* What is expected
The data below holds a line containing "Given: Click the code brackets window icon" and a line containing "Image resolution: width=1106"; please quote exactly those two lines and every line between them, and nothing else.

+++ Entries supplied

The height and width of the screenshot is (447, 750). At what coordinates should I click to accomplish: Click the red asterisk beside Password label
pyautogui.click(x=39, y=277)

++++++
+++ Entries supplied

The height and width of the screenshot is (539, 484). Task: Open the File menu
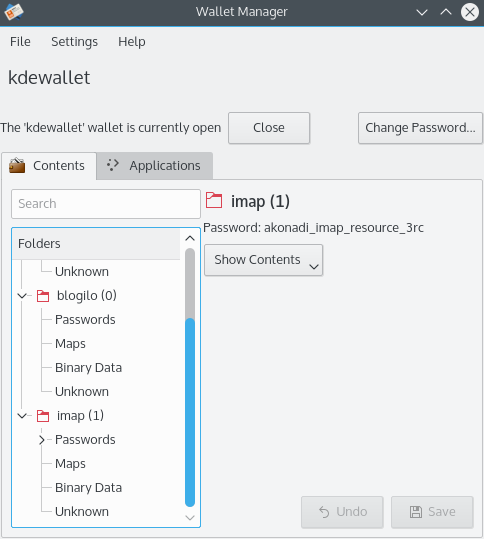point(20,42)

++++++
+++ Entries supplied

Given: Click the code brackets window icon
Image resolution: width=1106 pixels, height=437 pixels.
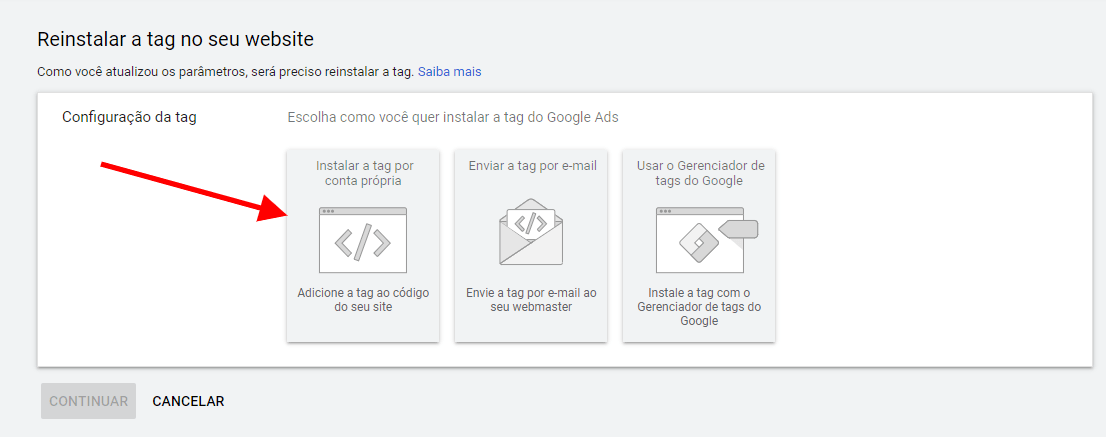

++++++

* Answer space
Given: Click the code brackets window icon
Image resolution: width=1106 pixels, height=437 pixels.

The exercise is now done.